◆ SOURCE ◆
** BEGIN **

Digital Rights Management has sparked an ongoing debate in certain gaming- and tech-minded circles, regarding the balance between a publisher's rights to prevent piracy and the consumer's rights to not be inconvenienced or harassed by an overbearing publisher. Gaming giant Ubisoft, publisher of the Assassins Creed line, recently required constant internet connections and server authentication for single-player play of Assassins Creed 2, which they argue is a step towards preventing pirated copies of AC2 from being played. It seemed only appropriate, in terms of cosmic irony, that the AC2 authentication servers crashed on day 2 and prevented every single person on Earth from playing for 24 hours. This particular implementation of DRM also means no PC user could ever play this game on a laptop that wasn't in a (free) wifi spot, or on a desktop experiencing an internet outage. If you drop connection to the Ubisoft servers mid-game, AC2 locks you out of the game (and erases all progress since your last save) until it can reconnect.

** END **

◆ SUPPLIED INFORMATION ◆
** BEGIN **

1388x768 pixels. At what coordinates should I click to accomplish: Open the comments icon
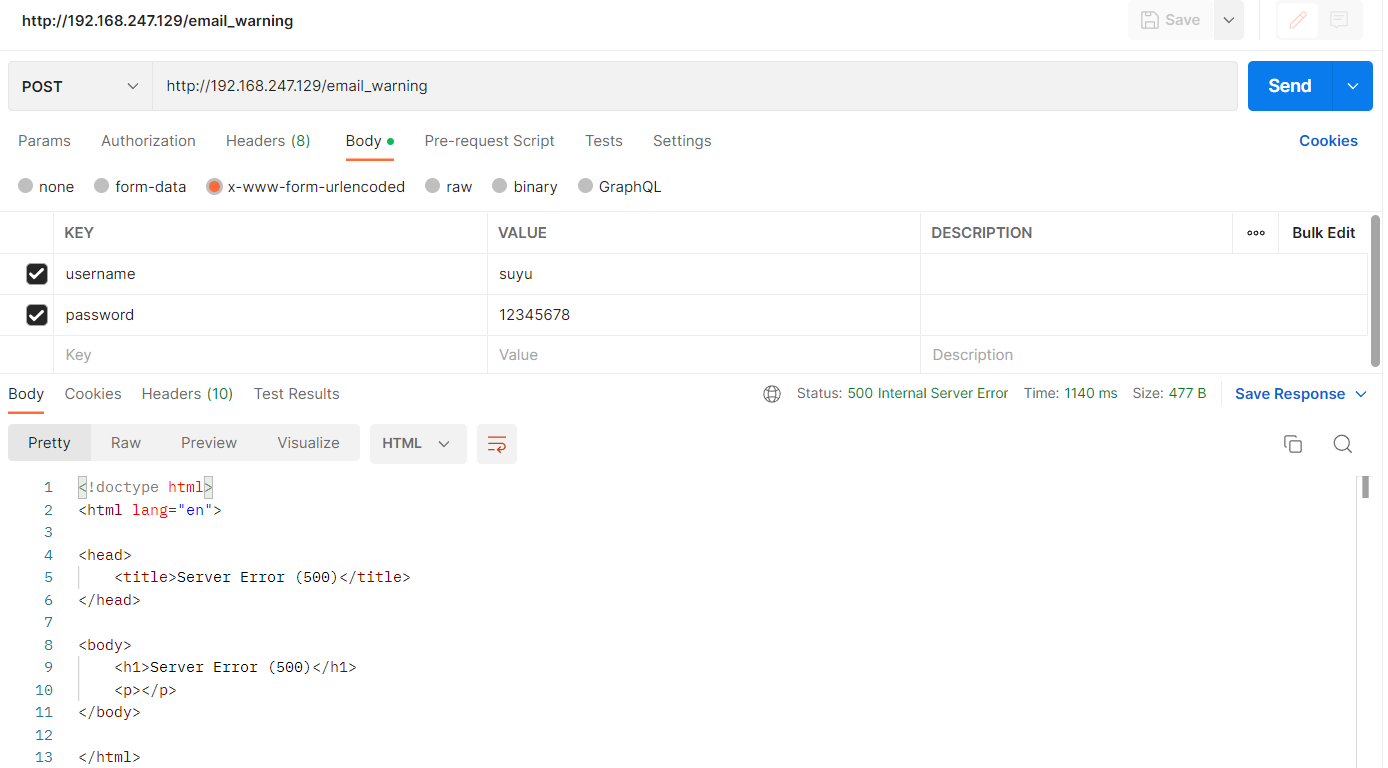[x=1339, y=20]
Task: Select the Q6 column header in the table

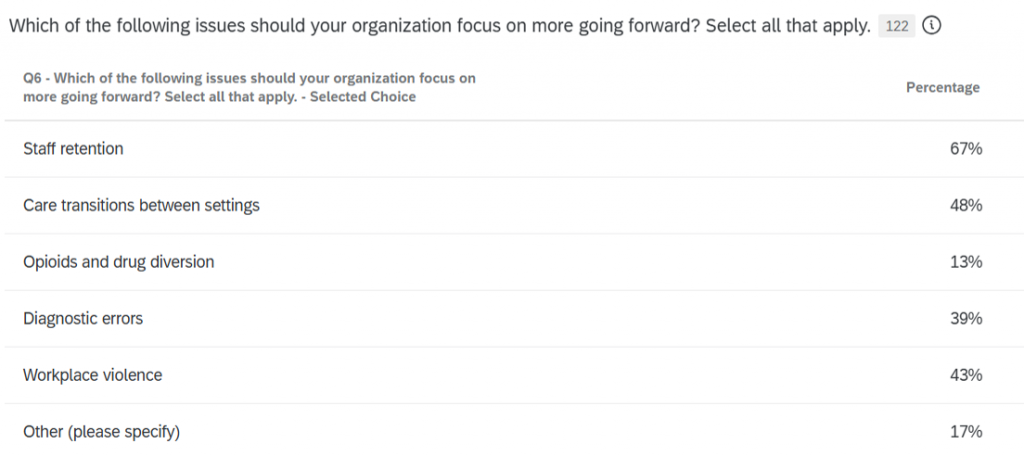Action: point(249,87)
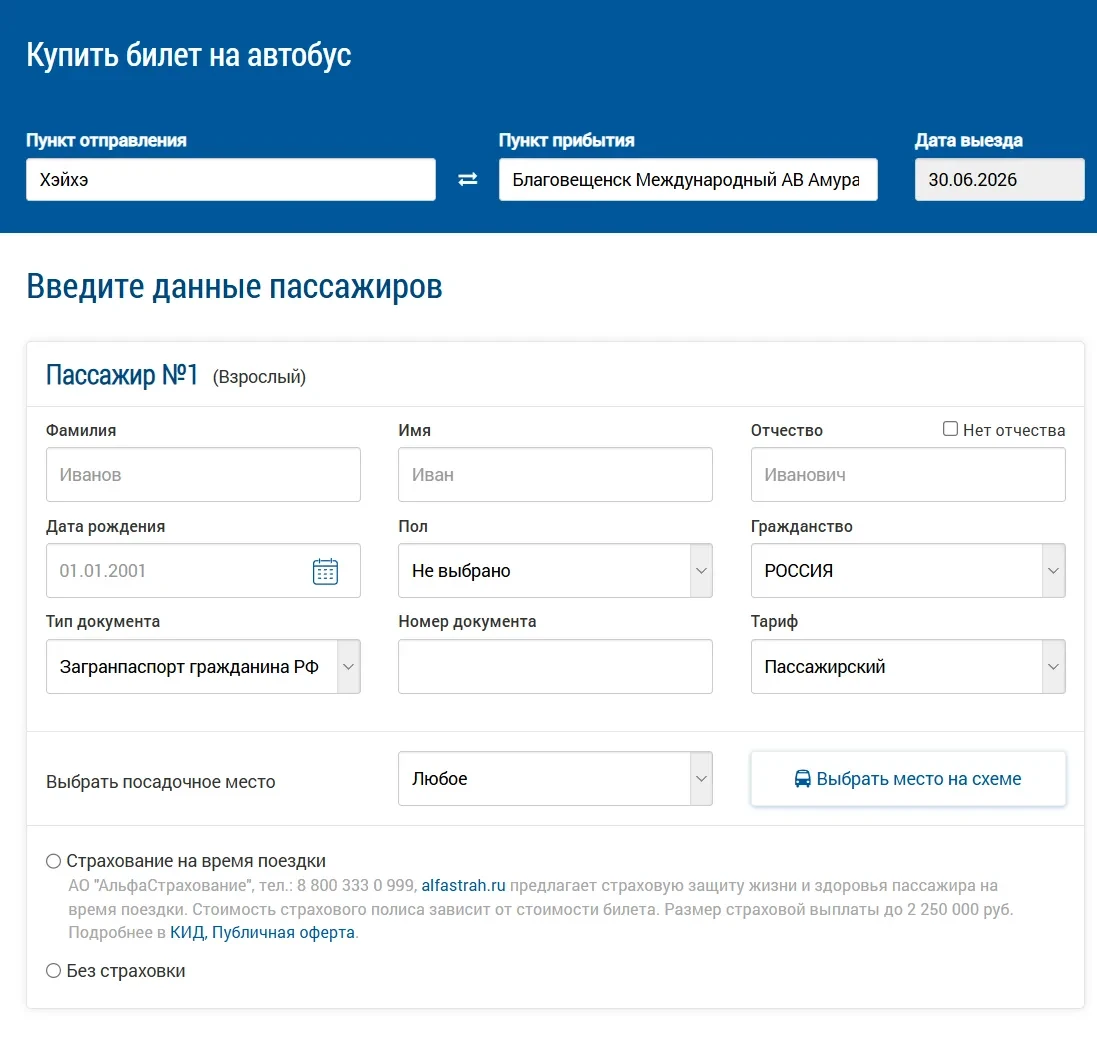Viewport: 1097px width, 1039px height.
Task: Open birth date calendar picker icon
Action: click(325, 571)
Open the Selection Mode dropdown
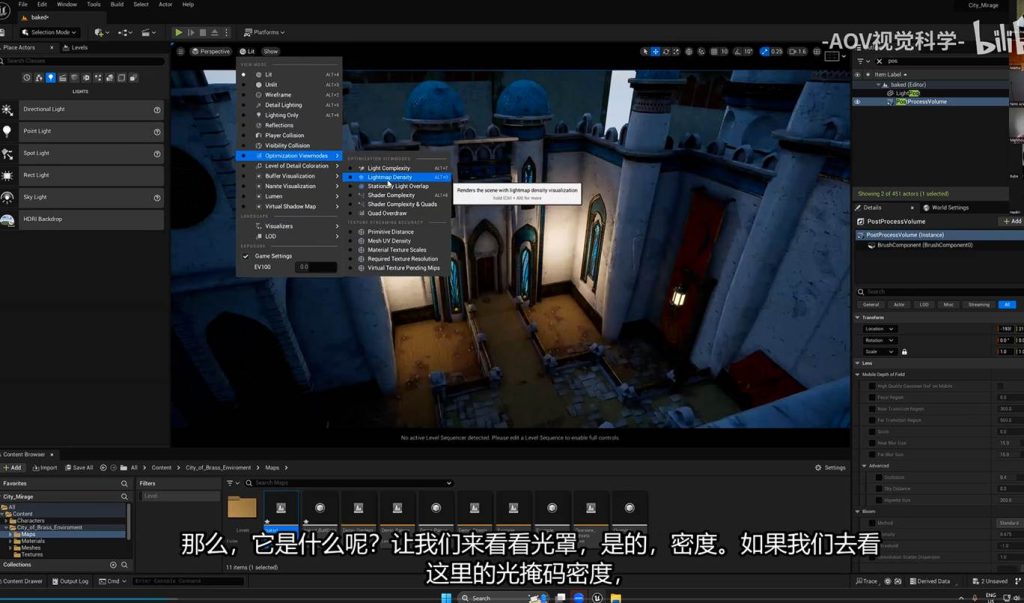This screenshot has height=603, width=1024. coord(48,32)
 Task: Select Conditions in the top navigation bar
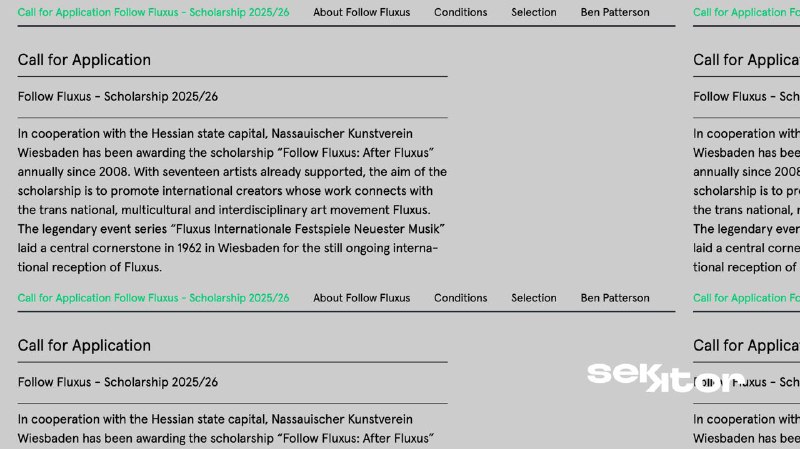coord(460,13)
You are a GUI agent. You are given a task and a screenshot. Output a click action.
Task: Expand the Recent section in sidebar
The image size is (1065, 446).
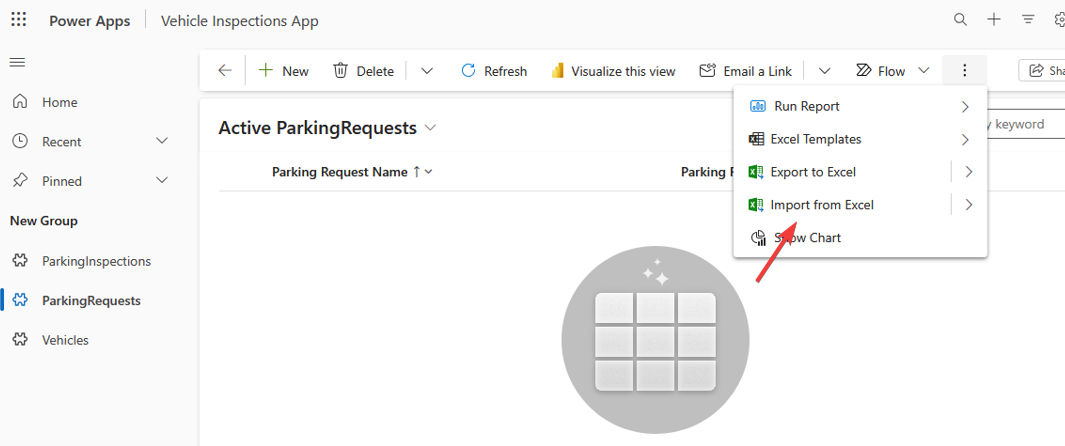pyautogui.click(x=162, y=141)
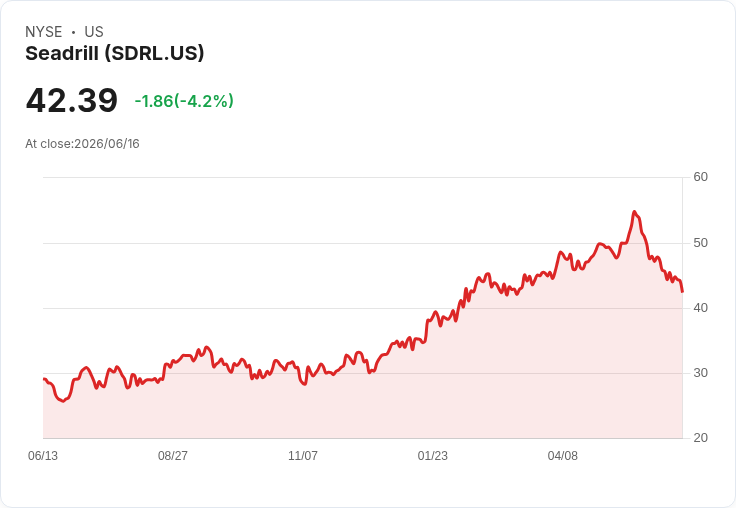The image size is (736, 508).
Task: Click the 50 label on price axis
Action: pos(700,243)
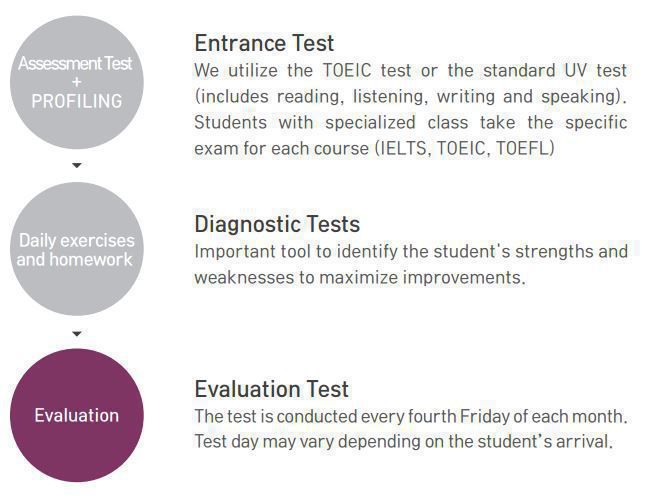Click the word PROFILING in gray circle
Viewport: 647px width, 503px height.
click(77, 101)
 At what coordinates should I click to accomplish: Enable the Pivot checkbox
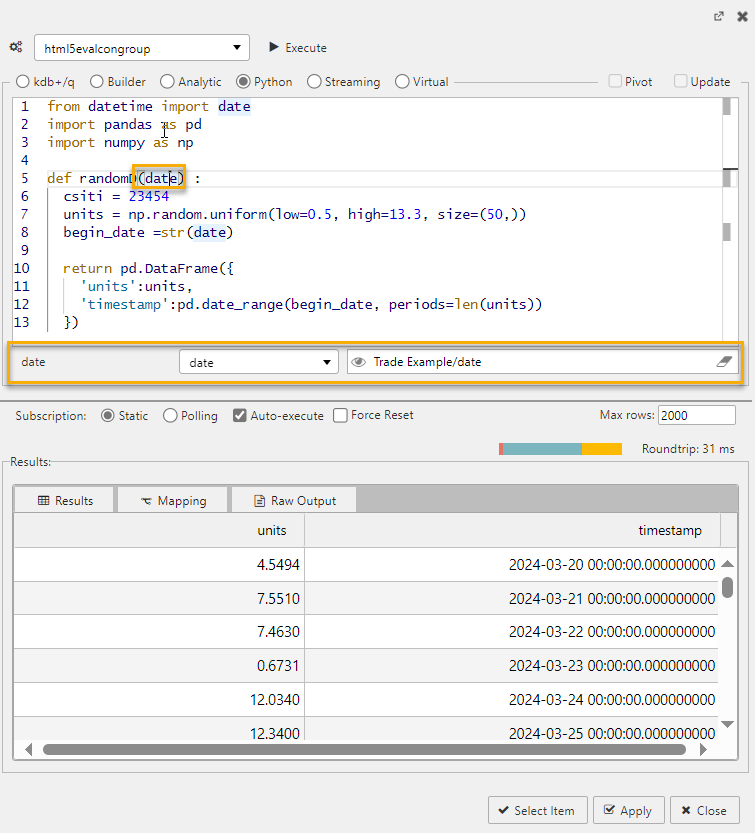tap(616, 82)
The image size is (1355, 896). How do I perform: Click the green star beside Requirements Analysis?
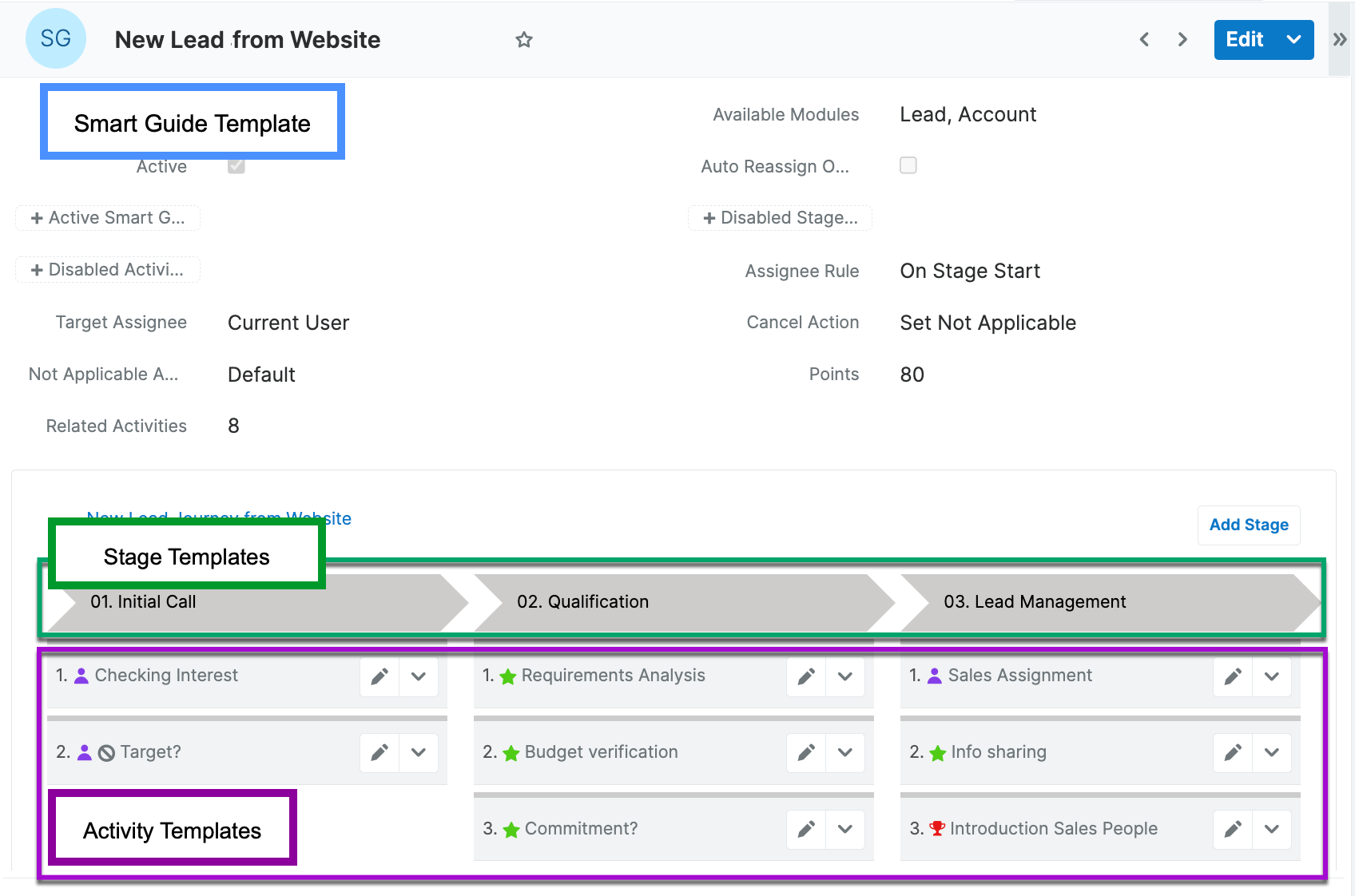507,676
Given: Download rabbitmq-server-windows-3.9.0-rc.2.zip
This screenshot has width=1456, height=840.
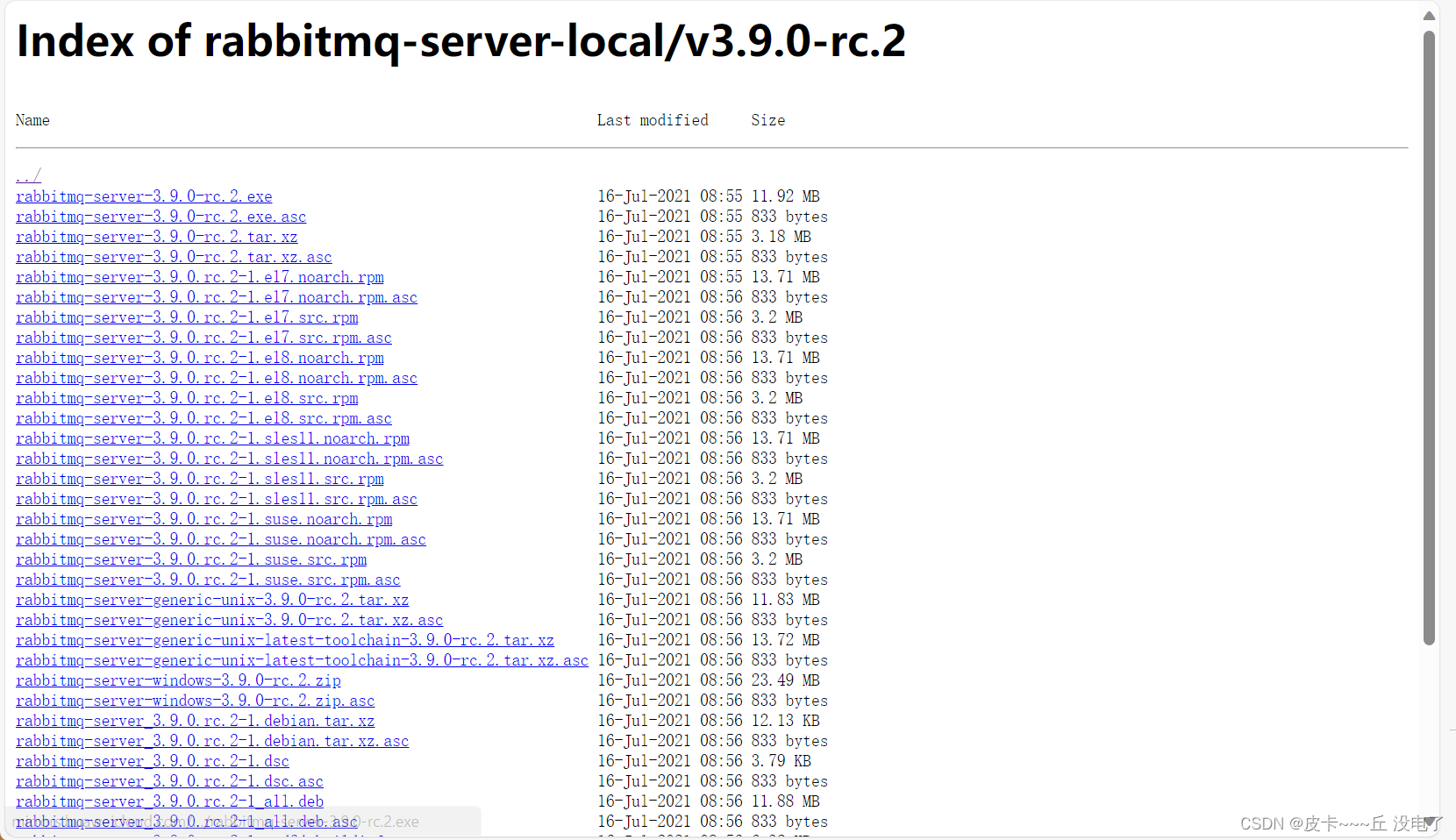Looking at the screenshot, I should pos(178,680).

** END **

◆ CHALLENGES ◆
**a.** According to the DRM passage, what happens to a player of Assassins Creed 2 who loses the connection to the Ubisoft servers mid-game?
**b.** Carry on with the DRM passage from the point where it stops.
The listing is separate material from the DRM passage.

◆ RESULTS OF THE EXERCISE ◆
**a.** The game locks the player out, erases all progress since the last save, and stays locked until it can reconnect.

**b.**
Sony's Playstation 3 frequently updates its firmware whenever Sony discovers that some enterprising young hacker has cracked the hardware's encryption schemes. To combat the most recent cracking attempts, Sony has eliminated the PS3's ability to load alternative operating systems, a feature that sold at least a handful of units to Linux users. Their online store, Playstation Network, is also heavily locked down with DRM. A recent leap-year-related hardware glitch on a specific clock chip in older PS3 models caused a system clock error that prevented perhaps half their user base from accessing PSN. PSN is used for trophy syncing. Almost all modern PS3 games sync trophies at game launch. Therefore everyone who couldn't get onto PSN was also locked out of playing even single-player games for almost four days, and unplugging the network cable didn't fix the problem.
Large game developers say they've been forced into implementing such draconian DRM because piracy severely impacts their bottom line. I don't think we'll ever know exactly how much money EA or Activision loses to pirates, but the number is nonzero, so they have something of a point. The flip side of the argument is much more fun to explore, and is something Wolfire just broke wide open.
There are many defenses software and media pirates use to justify their copyright infringement:
- It's not theft if I just make a copy. I'm not denying anybody anything.
- You can't own information. Data is free. I'm just copying information. It's not a crime because copyright doesn't exist.
- I'd buy it legitimately if it wasn't so egregiously expensive. Their pricing scheme forced me.
- I don't agree with their DRM, so I wanted a hacked copy.
- Why do I want to give money to a big publisher? The coders/artists that actually made the software/song/movie hardly see any of that cash.
- I don't trust credit card transactions, so I'll download it from some Russian torrent site instead.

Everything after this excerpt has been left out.